> **Stated task**: Change every "code box" in the data below to "code panel", and leave everything else as it is.

> **Data rows**:
⁂

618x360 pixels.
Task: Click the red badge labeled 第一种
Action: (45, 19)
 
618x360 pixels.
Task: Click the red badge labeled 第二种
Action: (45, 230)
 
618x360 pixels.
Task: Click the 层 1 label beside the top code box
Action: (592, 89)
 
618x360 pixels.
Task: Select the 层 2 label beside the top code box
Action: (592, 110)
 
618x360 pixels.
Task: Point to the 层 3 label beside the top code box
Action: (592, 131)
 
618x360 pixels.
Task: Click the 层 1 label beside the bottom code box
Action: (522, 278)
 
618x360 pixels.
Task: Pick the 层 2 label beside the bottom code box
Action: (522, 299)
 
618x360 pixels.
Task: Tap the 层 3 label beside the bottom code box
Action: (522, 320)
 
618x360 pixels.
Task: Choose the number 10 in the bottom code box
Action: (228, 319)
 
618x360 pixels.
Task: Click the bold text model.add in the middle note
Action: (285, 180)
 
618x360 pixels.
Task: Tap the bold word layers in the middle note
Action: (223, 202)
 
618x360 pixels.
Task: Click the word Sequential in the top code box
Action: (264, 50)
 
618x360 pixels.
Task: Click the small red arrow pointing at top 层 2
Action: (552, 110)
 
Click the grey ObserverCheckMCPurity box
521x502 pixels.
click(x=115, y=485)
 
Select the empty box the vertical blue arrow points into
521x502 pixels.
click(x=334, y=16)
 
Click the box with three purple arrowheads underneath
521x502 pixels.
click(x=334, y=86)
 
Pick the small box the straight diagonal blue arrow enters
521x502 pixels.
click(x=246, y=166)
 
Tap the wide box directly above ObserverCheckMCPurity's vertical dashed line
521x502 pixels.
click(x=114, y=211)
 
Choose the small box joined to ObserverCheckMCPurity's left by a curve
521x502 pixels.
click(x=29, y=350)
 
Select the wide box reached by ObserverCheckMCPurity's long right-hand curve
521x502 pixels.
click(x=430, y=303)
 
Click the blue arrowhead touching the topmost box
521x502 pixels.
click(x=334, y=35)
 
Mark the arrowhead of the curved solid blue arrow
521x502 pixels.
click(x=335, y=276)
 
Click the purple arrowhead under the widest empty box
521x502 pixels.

⁂

> **Task solution**:
618x360 pixels.
Task: Click the red badge labeled 第一种
Action: (45, 19)
 
618x360 pixels.
Task: Click the red badge labeled 第二种
Action: (45, 230)
 
618x360 pixels.
Task: Click the 层 1 label beside the top code panel
Action: (592, 89)
 
618x360 pixels.
Task: Select the 层 2 label beside the top code panel
Action: (592, 110)
 
618x360 pixels.
Task: Point to the 层 3 label beside the top code panel
Action: (592, 131)
 
618x360 pixels.
Task: Click the 层 1 label beside the bottom code panel
Action: (522, 278)
 
618x360 pixels.
Task: Pick the 层 2 label beside the bottom code panel
Action: (522, 299)
 
618x360 pixels.
Task: Tap the 层 3 label beside the bottom code panel
Action: (522, 320)
 
618x360 pixels.
Task: Choose the number 10 in the bottom code panel
Action: (228, 319)
 
618x360 pixels.
Task: Click the bold text model.add in the middle note
Action: (285, 180)
 
618x360 pixels.
Task: Tap the bold word layers in the middle note
Action: (223, 202)
 
618x360 pixels.
Task: Click the word Sequential in the top code panel
Action: (264, 50)
 
618x360 pixels.
Task: Click the small red arrow pointing at top 层 2
Action: (552, 110)
 
Click the grey ObserverCheckMCPurity box
521x502 pixels.
click(x=115, y=485)
 
Select the empty box the vertical blue arrow points into
521x502 pixels.
click(x=334, y=16)
 
Click the box with three purple arrowheads underneath
521x502 pixels.
click(x=334, y=86)
 
Pick the small box the straight diagonal blue arrow enters
521x502 pixels.
click(x=246, y=166)
 
Tap the wide box directly above ObserverCheckMCPurity's vertical dashed line
521x502 pixels.
click(x=114, y=211)
 
Choose the small box joined to ObserverCheckMCPurity's left by a curve
521x502 pixels.
click(x=29, y=350)
 
Select the wide box reached by ObserverCheckMCPurity's long right-hand curve
521x502 pixels.
click(x=430, y=303)
 
Click the blue arrowhead touching the topmost box
521x502 pixels.
click(x=334, y=35)
 
Mark the arrowhead of the curved solid blue arrow
521x502 pixels.
click(x=335, y=276)
 
Click the purple arrowhead under the widest empty box
521x502 pixels.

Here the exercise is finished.